If I Should Die

“You’re here!” I cry.

 

“I had planned on taking a couple more hours to rest up,” Gaspard explains with a grin, “however, we received this almost indecipherable text message on our mobile telephone . . .”

 

Jean-Baptiste holds up his cell phone like it’s a piece of alien machinery. “And I quote, ‘Dudes, it’s going down now. Get your sorry asses over here stat.’ With such an eloquent request, how could we resist?” he remarks drily. But there is a ghost of a smile at the edge of his lips, and I know that he and Gaspard wouldn’t miss this for anything in the world.

 

“Woo-hoo, I knew you’d come!” whoops Ambrose from the landing at the top of the stairs.

 

“You get back in bed this minute,” Jeanne scolds, scurrying out from behind him, and pointing imperiously back toward his bedroom door, “before you hemorrhage all over my nice clean rug.”

 

Ambrose grins widely and throws us all a salute, before turning and being ushered back to his bedroom.

 

“So . . . shall we?” I say, placing my hands on JB’s and Gaspard’s arms and stepping with them out the door. In the courtyard, I see a stream of cars and motorcycles lined up in front of the gate, motors idling. Two figures stand beside the fountain, bodies pressed tightly together, desperately kissing before stepping back and becoming Georgia and Arthur. Georgia walks away from him and, passing me without slowing her stride, she says, “You better the hell come back, Katie-Bean.” And entering the house, she slams the door behind her.

 

 

 

 

 

FORTY-NINE

 

 

IT IS JUST BEFORE FOUR A.M. WHEN WE PULL INTO the Place Monge neighborhood. Vincent parks the car, and I step out onto the sidewalk as Arthur, Charlotte, and Louis scramble out of the backseat. Jean-Baptiste and Gaspard park nearby and join us. My stomach is in knots. But the calm that comes with the focus of a fight begins to settle over me, infusing me with the confidence I’m going to need. And the fact that Vincent has taken my hand and is holding it firmly in his doesn’t hurt.

 

A few dark figures across the road shine with golden bardia auras, and one raises a hand in greeting. Groups that assembled in Paris over the last few hours have been waiting for us to arrive. We have sixty revenants in all.

 

But when I glance toward the park hiding the Roman arena, my vision burns with at least a hundred red columns flaming up toward the predawn sky. We are outnumbered. As we feared.

 

Vincent sees it on my face. “That bad?” he asks.

 

I nod. “Yep.
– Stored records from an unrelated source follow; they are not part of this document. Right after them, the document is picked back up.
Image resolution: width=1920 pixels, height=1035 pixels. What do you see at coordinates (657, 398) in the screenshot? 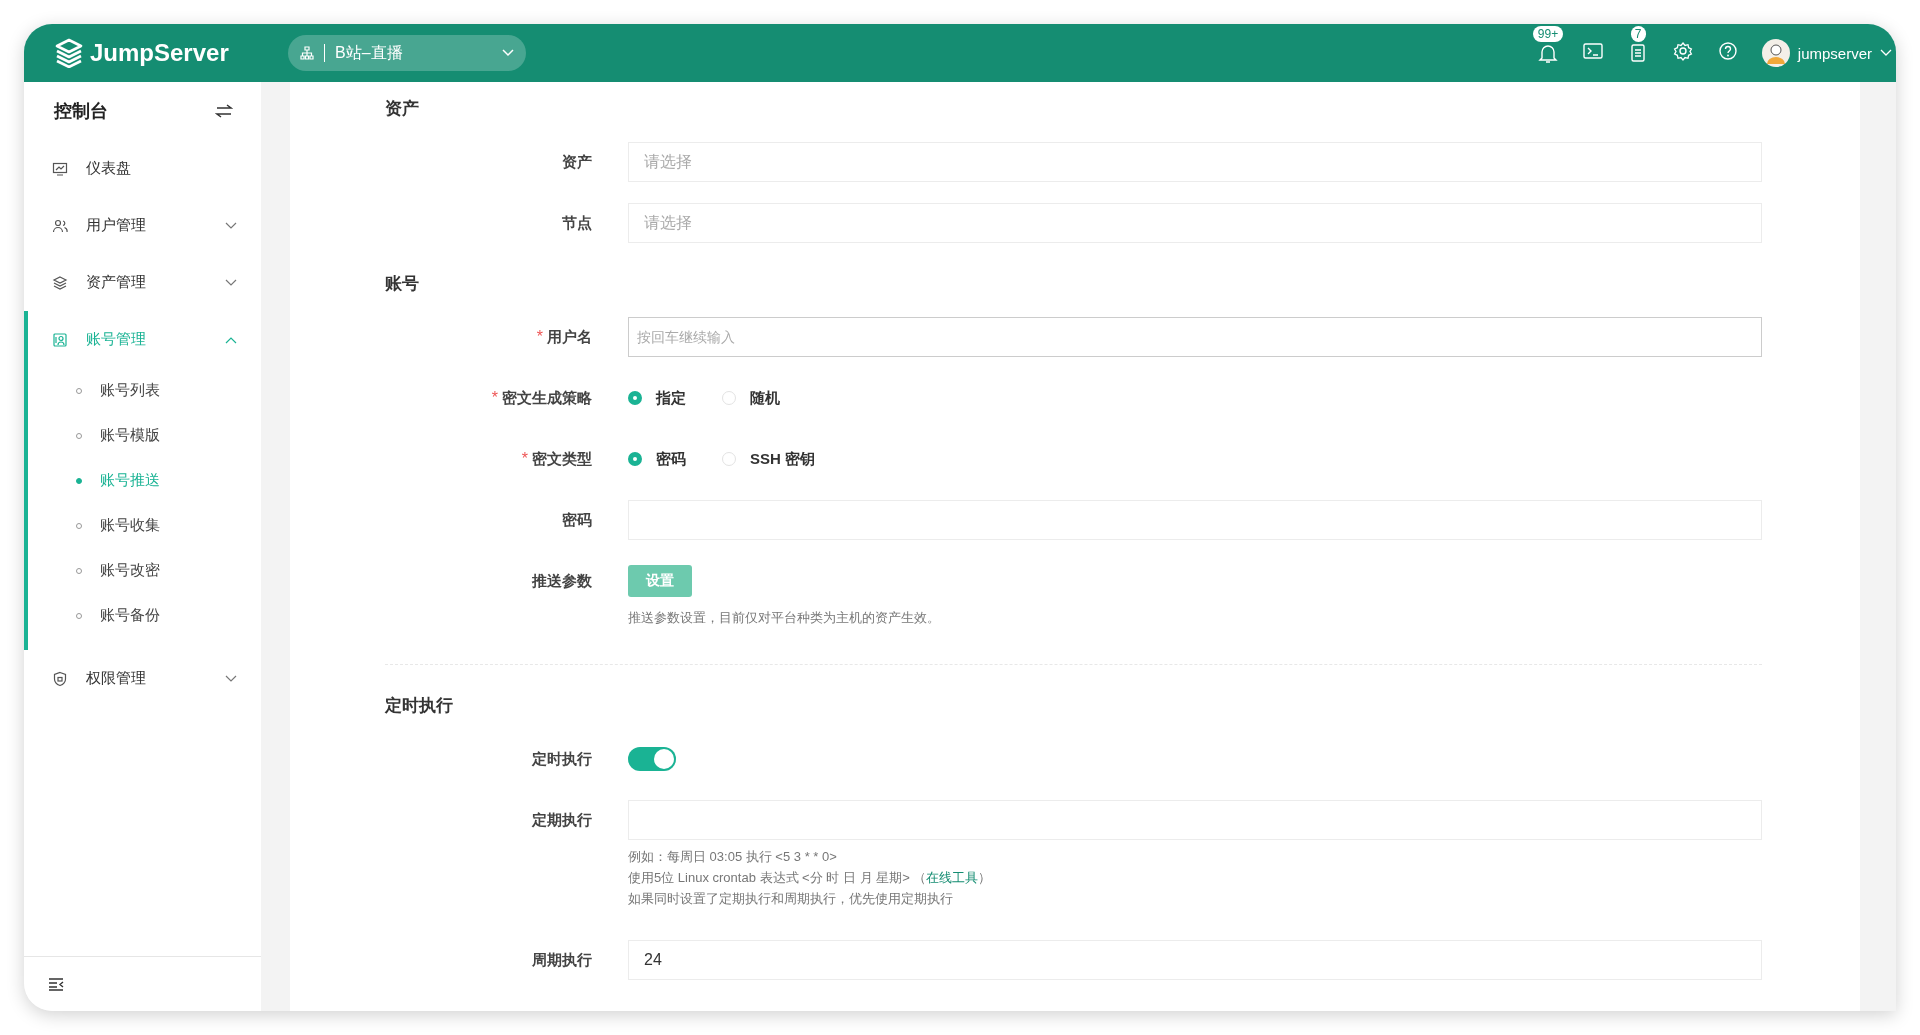
I see `radio-option: 指定` at bounding box center [657, 398].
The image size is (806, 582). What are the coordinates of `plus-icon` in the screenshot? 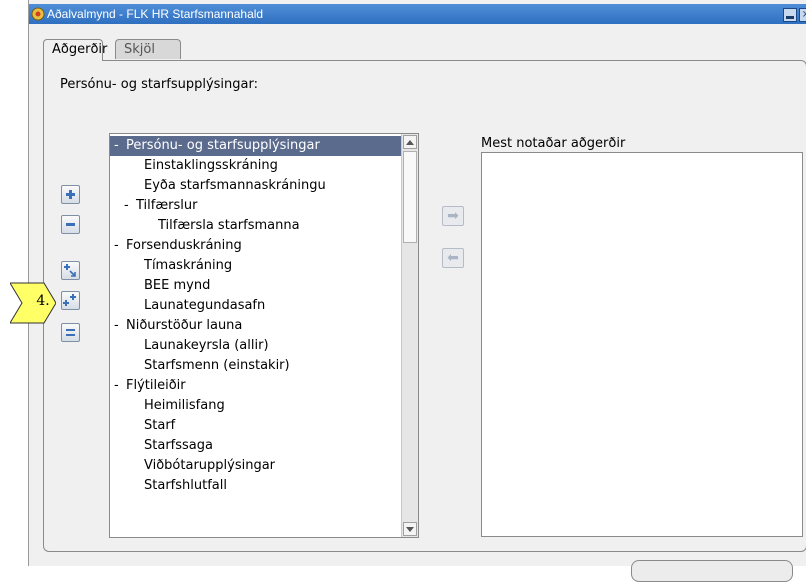 It's located at (70, 194).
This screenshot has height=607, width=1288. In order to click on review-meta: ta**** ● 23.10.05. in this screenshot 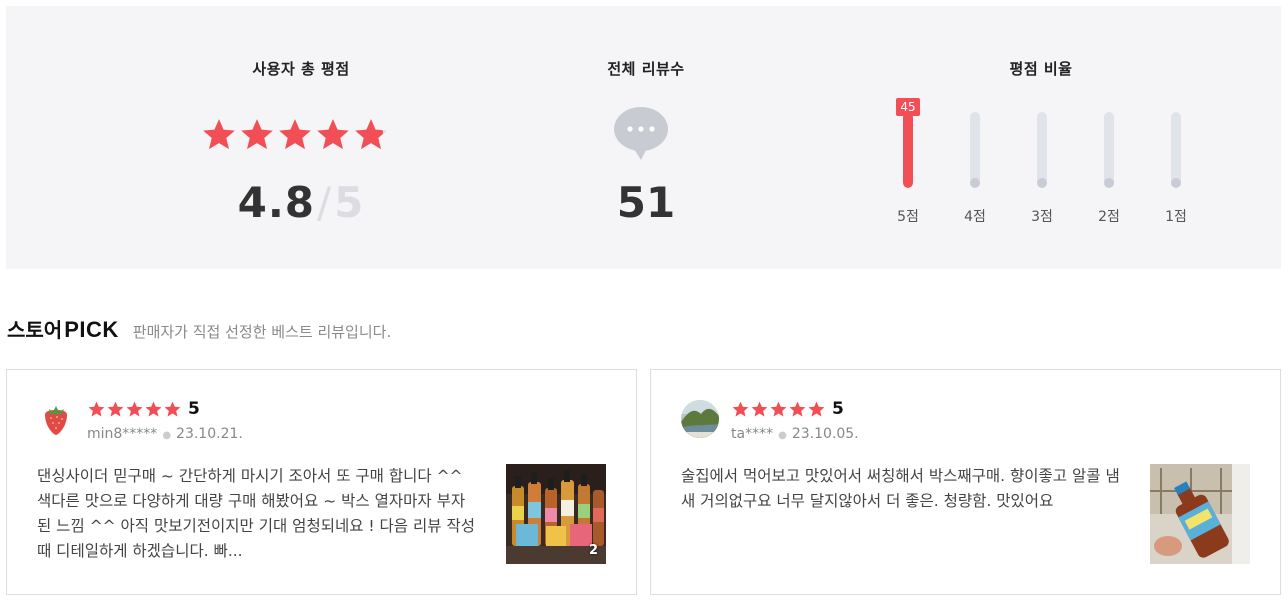, I will do `click(795, 434)`.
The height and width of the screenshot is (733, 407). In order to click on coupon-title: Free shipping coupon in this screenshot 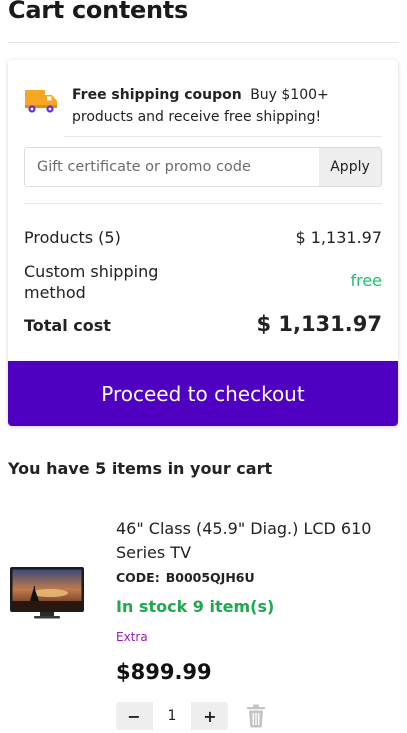, I will do `click(157, 95)`.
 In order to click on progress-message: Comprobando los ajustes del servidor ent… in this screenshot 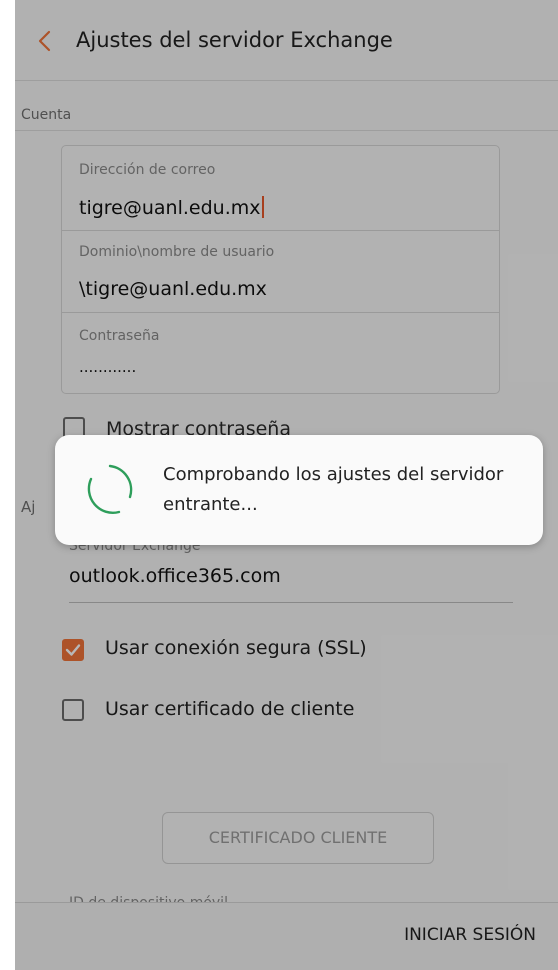, I will do `click(334, 490)`.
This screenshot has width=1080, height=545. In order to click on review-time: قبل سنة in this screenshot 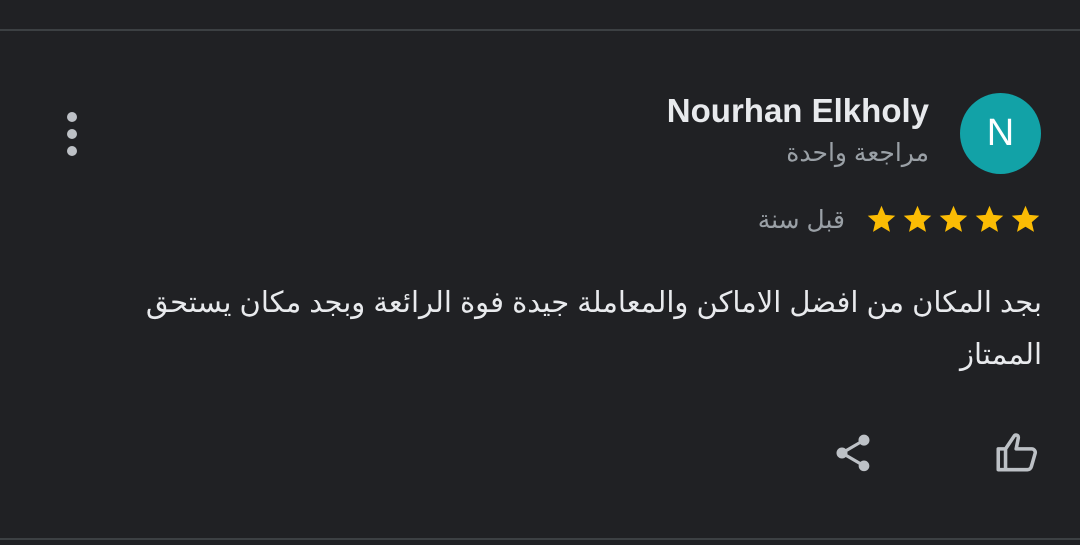, I will do `click(801, 220)`.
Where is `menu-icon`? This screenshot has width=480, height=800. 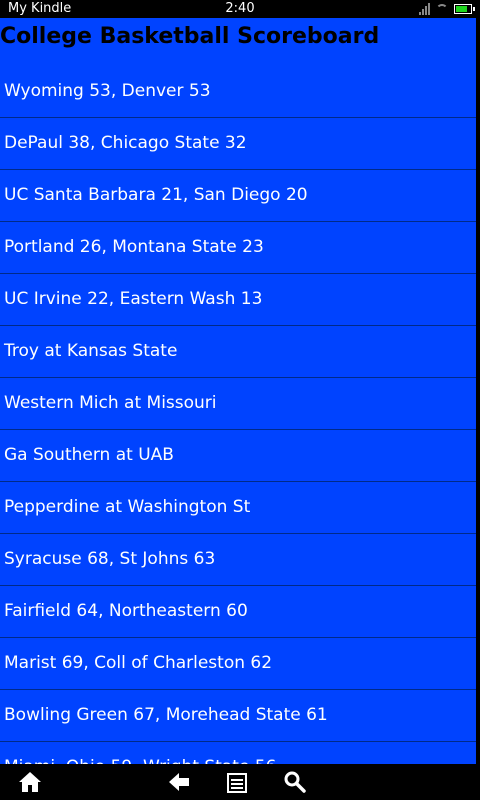 menu-icon is located at coordinates (237, 783).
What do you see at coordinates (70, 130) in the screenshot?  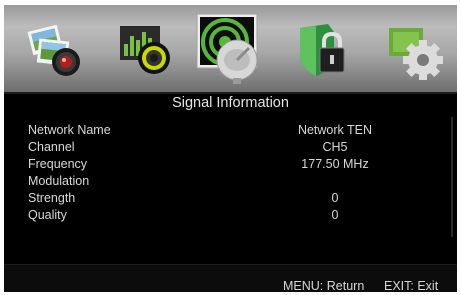 I see `row-label: Network Name` at bounding box center [70, 130].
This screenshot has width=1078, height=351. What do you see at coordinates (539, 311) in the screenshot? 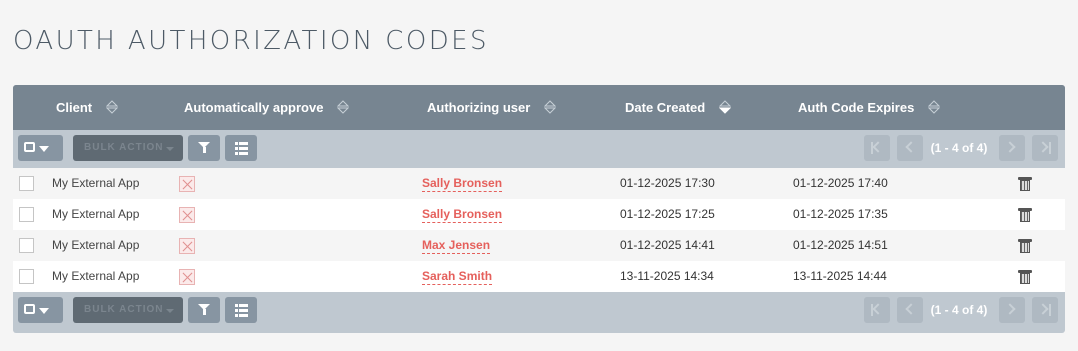
I see `table-toolbar-bottom: BULK ACTION (1 - 4 of 4)` at bounding box center [539, 311].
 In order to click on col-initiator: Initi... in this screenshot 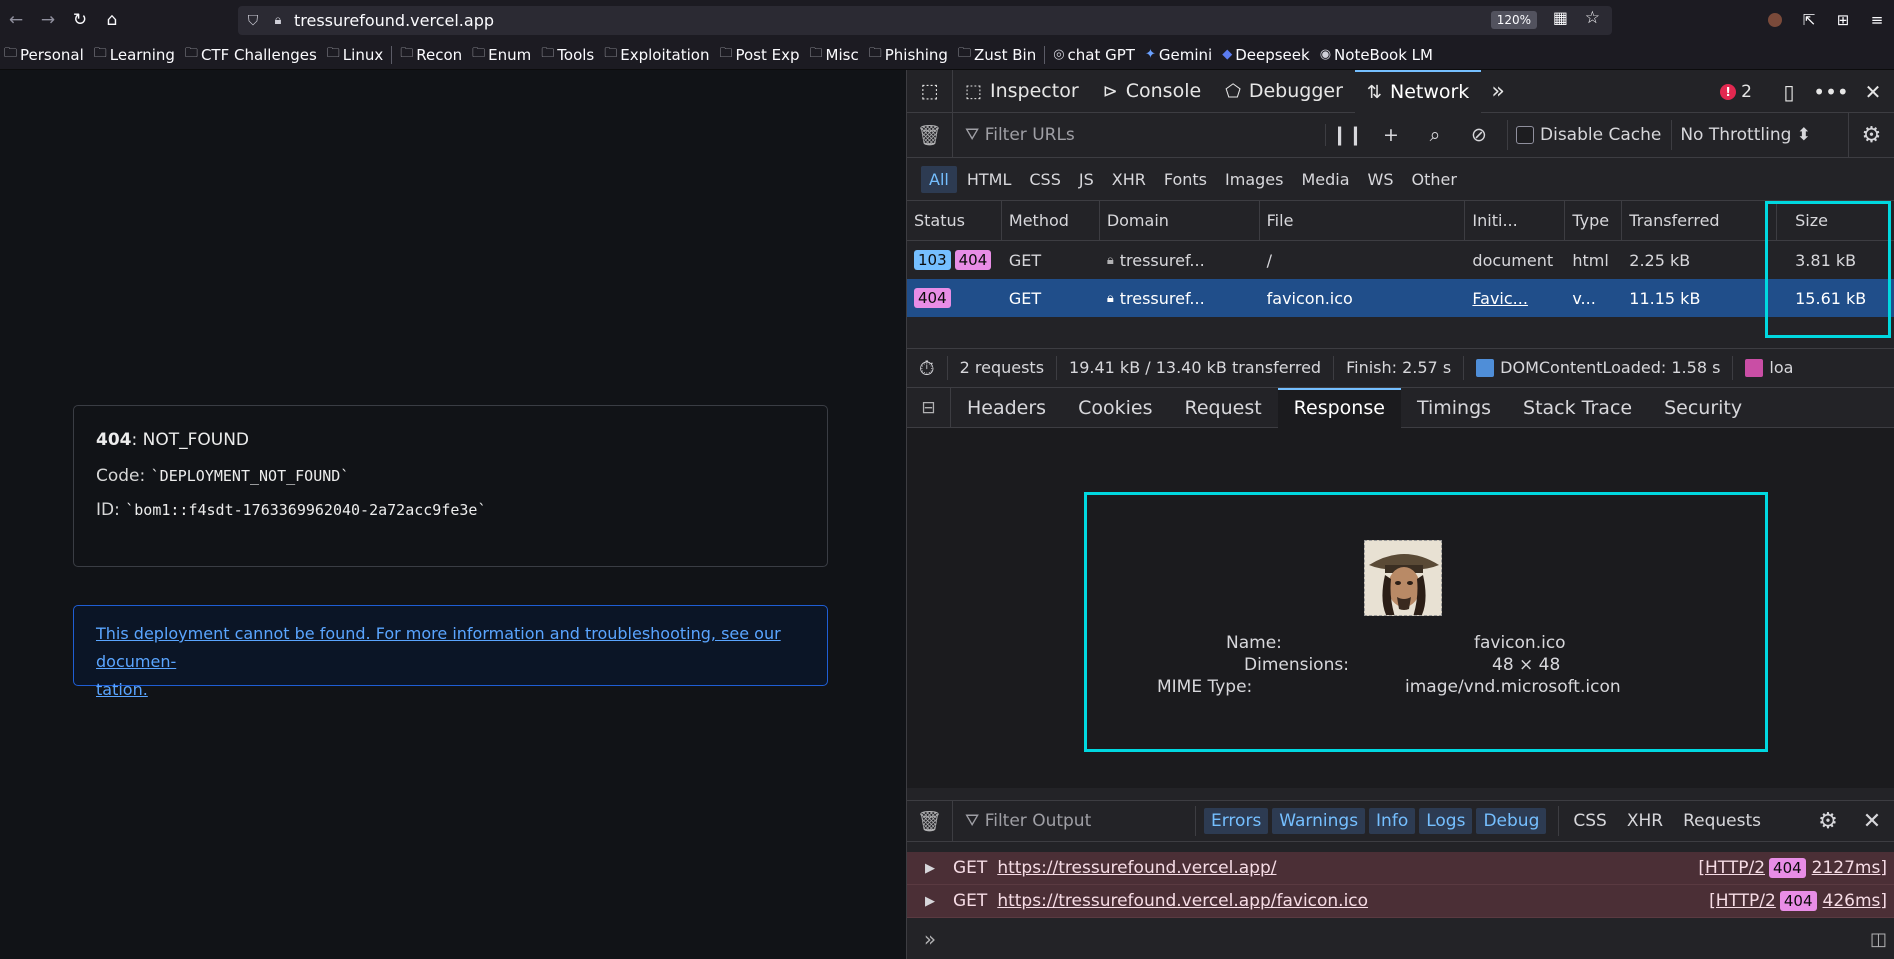, I will do `click(1516, 220)`.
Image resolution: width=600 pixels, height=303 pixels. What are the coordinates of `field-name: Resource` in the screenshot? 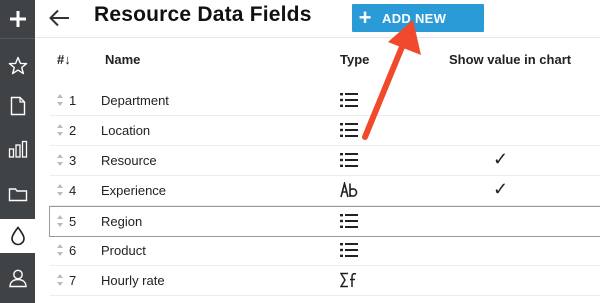 It's located at (129, 160).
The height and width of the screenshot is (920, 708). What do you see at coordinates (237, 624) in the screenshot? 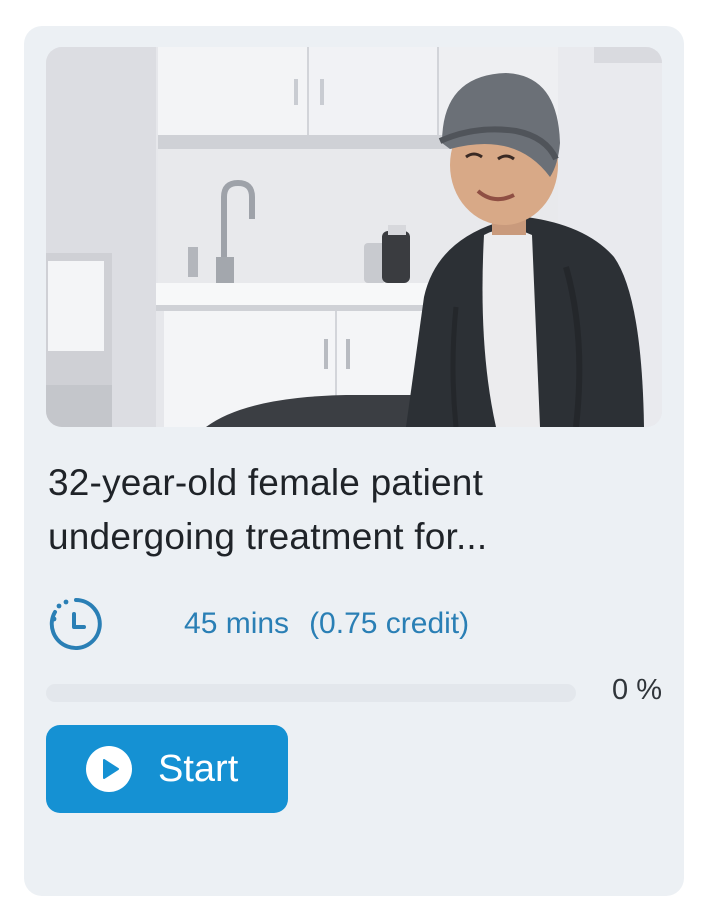
I see `duration-value: 45 mins` at bounding box center [237, 624].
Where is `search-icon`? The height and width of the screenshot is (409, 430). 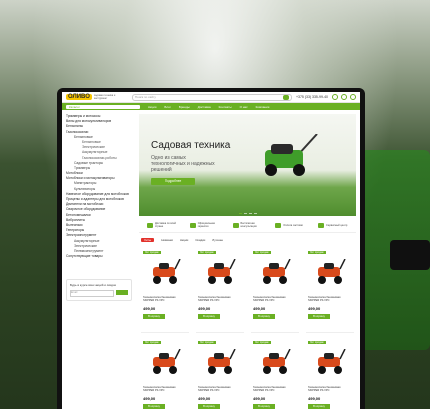
search-icon is located at coordinates (286, 97).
More than a hundred, I’d guess—some within the park and others scattered around the neighborhood.”

 

He turns and cups my face with his hands, gliding his thumbs over my temples. “You don’t have to do this,” he says softly enough that the others don’t hear. “We can bring the fight to them without you ever having to face Violette. You heard Bran. Geneviève wanted to die.”

 

“There’s always the chance that they’ll keep her until she’s volant and then destroy her, like they did you. She wants to be free. Not trapped as a wandering soul.”

 

“If that actually happens, Bran can disperse her.”

 

“Okay, you’re right,” I admit. “But I have to face Violette, Vincent. I know it. We both do. And I’d rather do it now, when we know she’s not going to slip through our fingers, than living our lives wondering when she’s going to turn up next and do something even worse.”

 

“I know.” He leans down to kiss me briefly. Firmly. We stand locked in each other’s gaze while small groups begin to move into place around us.

 

“If I should die . . . ,” I begin to say.

 

Vincent cuts me off. “Stop, Kate!” And then he sighs and his shoulders hunch slightly. He knows it’s dishonest to pretend we’re all going to make it out alive. He shuts his eyes and, when he opens them, he looks resolute. “Whatever happens, remember that I will love you forever,” he says. “Even if my spirit is dispersed and my consciousness released to the universe . . . whatever is left of me will never stop loving you.”

 

Vincent won’t possess me like he did when I fought Lucien. And there’s no sign of whatever superstrength was mentioned in the prophecy. But I am suddenly unafraid, knowing I will face Violette with a powerful but invisible weapon: love. The complete and unconditional love of another being. That is something Violette does not have. It won’t win me the battle against her. But it has already made me the victor over my fear.

 

“This isn’t good-bye, Vincent. Because we’re going to win.” Although my voice is steady, I don’t quite believe my own words. I take his hand and we walk toward the park.